## Document passage
*** Block opens ***
Science - May 10, 2012

The most famous book in Wageningen

The tulip catalogue is the library's showpiece and Queen Beatrix's favourite work. What is more, it is a reminder of the first economic bubble. 'A single tulip bulb could cost you fifty times your annual salary.'

The library was really still closed when Queen Beatrix officially opened the Forum teaching building in 2007, but it was opened up briefly on her Majesty's request. For Beatrix wanted to see the Tulip Book by Pieter Cos.
Actually, it is not really a book, it is a plant-breeding catalogue consisting of a collection of watercolours painted in 1637 on the orders of the florist P. Cos. The price of a bulb was determined by weight, shape of the flower, colour and stripes (a sign of disease but they did not realize that then!). When the trade reached its peak, bulbs were being sold for ten thousand guilders - about fifty times the average annual salary at that time.
The tulip book dates from the period when the combination of two Dutch specialties, horticulture and trade, led to the notorious tulip bubble, or tulip fever. Wageningen UR Library curator Liesbeth Missel is a specialist in tulip fever. Missel: 'You could not tell from a bulb what kind of flower it was going to produce but a catalogue would let you trade all year round. There would be a piece of paper saying I would be delivering certain tulip bulbs next spring. That piece of paper would then be traded rather than the bulb itself.' In other words, trade in derivatives.
The house of cards collapsed in 1637. Many people had invested thousands of guilders in bulbs that were suddenly worth nothing. The Tulip Fever episode is the first well-documented economic bubble in world history.
Temporarily on display
This is not the only tulip book that has survived from the seventeenth century but what makes the Cos catalogue unusual is that it contains the names of the tulips and even the prices they reached at auction. The university bought the book in 1948 for 950 guilders at an auction of the library belonging to the Krelage family in Haarlem, bulb growers for three generations. The book is so valuable that special safety protocols have been designed for it. For instance, if there is a serious fire alarm in Forum, the book will be carried speedily to a secret location.
For the next two months, you do not need to be a member of the Dutch royal family to view the tulip catalogue. The book is on display to staff and students for the first time as part of the Tulips through the Ages exhibition. On view until 29 June in the Special Collections department, entrance via the library.
*** Block closes ***
## Exercise 1
Answer these questions from the tulip catalogue article:
(a) In what year were the watercolors in the catalogue painted?
(b) How much did the university pay for the book at the 1948 auction?
(c) Until what date is the book on view in the Special Collections department?
## Exercise 2
Reproduce word for word everything in the tulip catalogue article from "The library was" down to "by Pieter Cos.".

## Information provided
*** Block opens ***
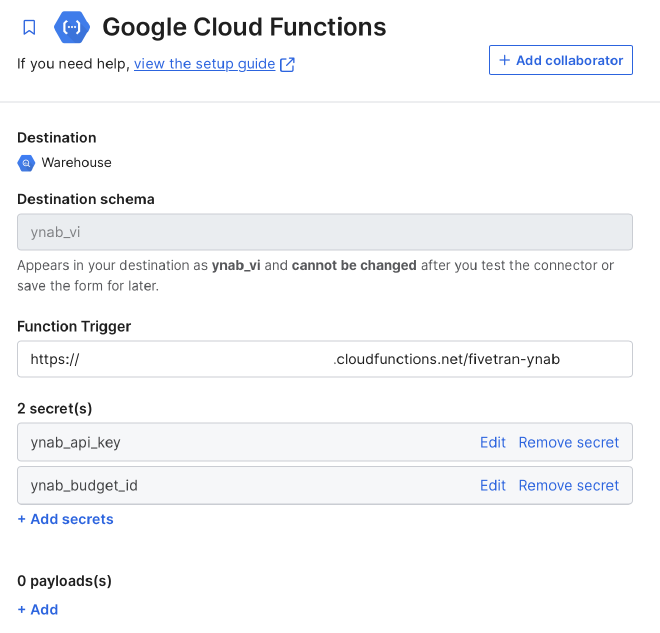Remove the ynab_budget_id secret
The image size is (660, 633).
(x=568, y=485)
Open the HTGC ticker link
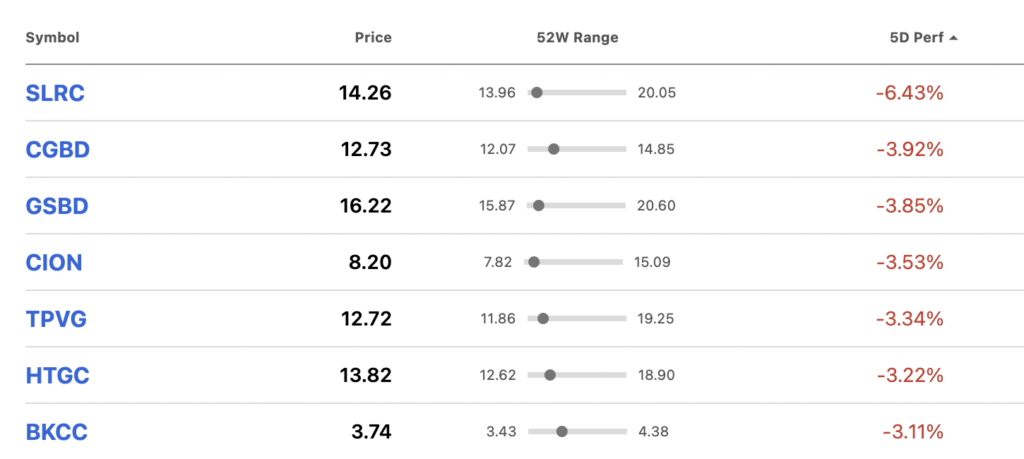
*** Block closes ***
## Written response 1
(a) 1637
(b) 950 guilders
(c) 29 June

## Written response 2
The library was really still closed when Queen Beatrix officially opened the Forum teaching building in 2007, but it was opened up briefly on her Majesty's request. For Beatrix wanted to see the Tulip Book by Pieter Cos.